A new sculpture depicting Macdonald as a young, teenage lawyer has been unveiled in Picton, Ontario.
Daryl Kramp, Member of Parliament for Prince Edward-Hastings, took part in the unveiling of a bronze statue of Macdonald that depicts him at the beginning of his career.
Macdonald called the Quinte region his home for 11 years, living in Hay Bay, Napanee, Glenora and Picton before moving finally to Kingston in 1835. John A.’s family and cousins lived in the region. He travelled constantly but his family home was a small clapboard house on Hay Bay near Adolphustown followed some years later in the Miller’s House at the Stone Mills of Glenora, where his father was a miller and magistrate.

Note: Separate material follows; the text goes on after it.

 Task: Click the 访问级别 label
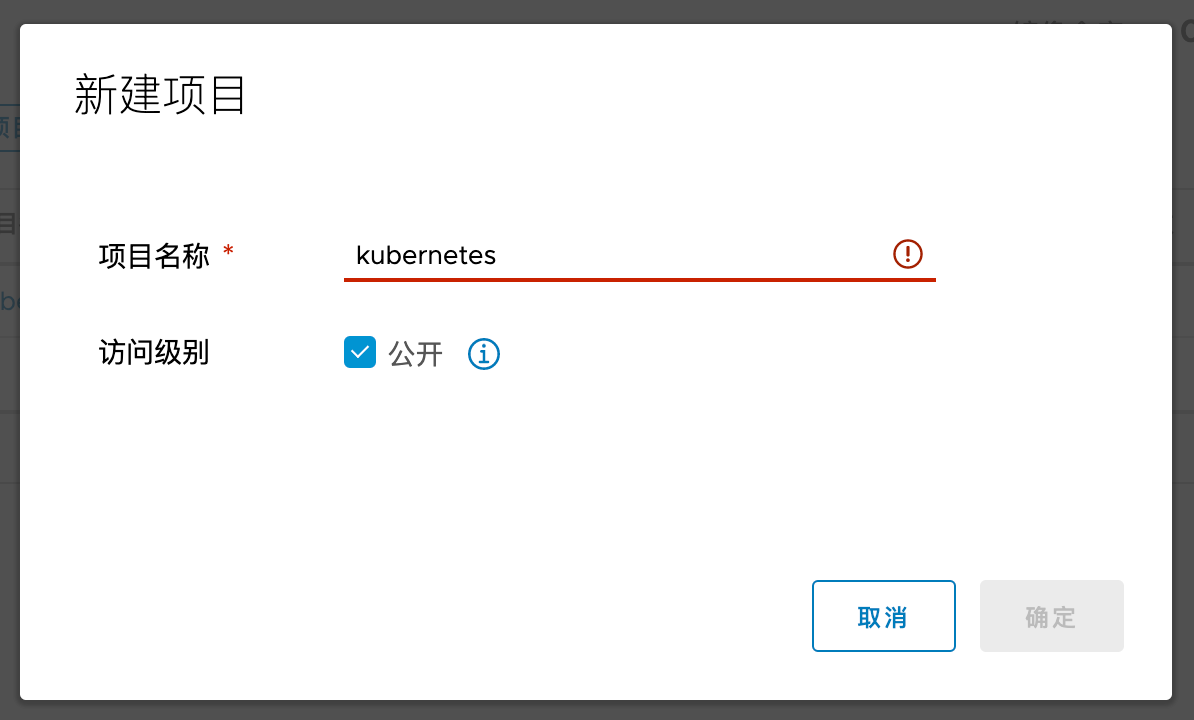click(154, 353)
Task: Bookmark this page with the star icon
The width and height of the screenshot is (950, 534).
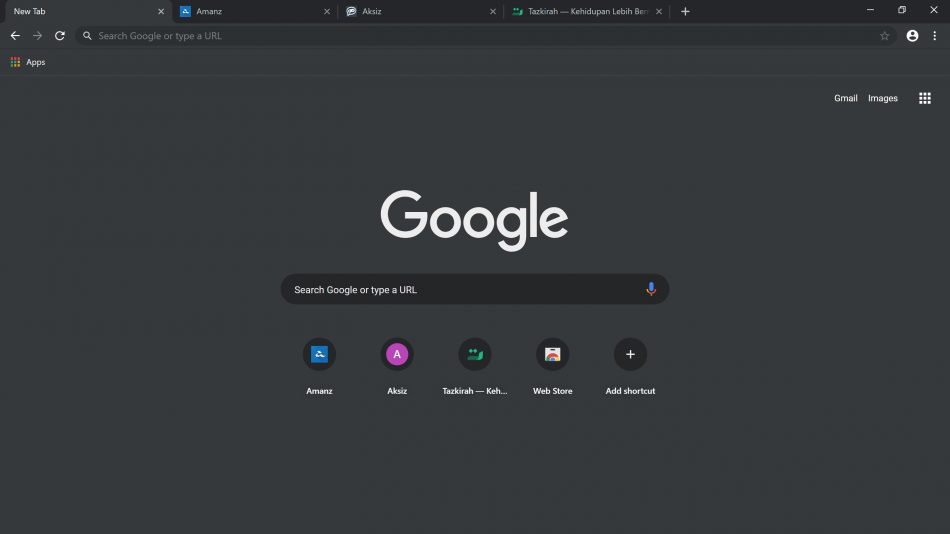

“I am very pleased to see this project initiated by the community where Sir John A. Macdonald spent an early part of his career honing his skills as a lawyer,” says Kramp. “I applaud the objective of the Macdonald Project, which is to shine a light on the early life of a man who, through hard work, determination and genuine affection for people, rose to become Canada’s first prime minister.”
Historians believe Macdonald probably stayed with his cousins, the Macphersons, in Picton during the two years he lived here. But he spent a great deal of time with his family Hugh, Helen, Margaret and Louisa at Glenora, below Lake on the Mountain. He said later that these were the happiest days of his life.
According to David Warrick, the chair of the steering committee of the Macdonald Project of Prince Edward County, the young Macdonald was already displaying leadership qualities and civic mindedness, even in his teenage years. Macdonald volunteered as secretary of the first public school board, organized a young men’s debating society, volunteered as a polling clerk for the election of the 12th legislature of Upper Canada in the Picton Courthouse in 1834, and he signed a petition to rename Hallowell (which later became Picton.)
The sculpture, created by Ruth Abernethy, captures a moment in time when Macdonald appeared in court for the first time before a judge and jury in Picton, Upper Canada in 1834. He won the trial and four months later became an attorney while still living in Picton.
Warrick notes the sculpture “will remind Canadians that the nation’s first prime minister began his career in law and public administration in Picton.”
“He rose from humble beginnings as the son of an immigrant shopkeeper and miller in the Quinte region to become the principal architect of Canada,” Warrick says.
- Sir John A. Macdonald lived in the Bay of Quinte region and Prince Edward County for about 11 years and began his law practice there.
- The sculpture is located in Picton’s historic downtown. It depicts Sir John A. Macdonald as he would have appeared presenting and winning his first court case before a judge and jury in the Picton Courthouse on Oct. 8, 1834.
- The Macdonald Project will develop educational materials to accompany the statue. Walking tours will also be planned, and new media will be used to promote the project.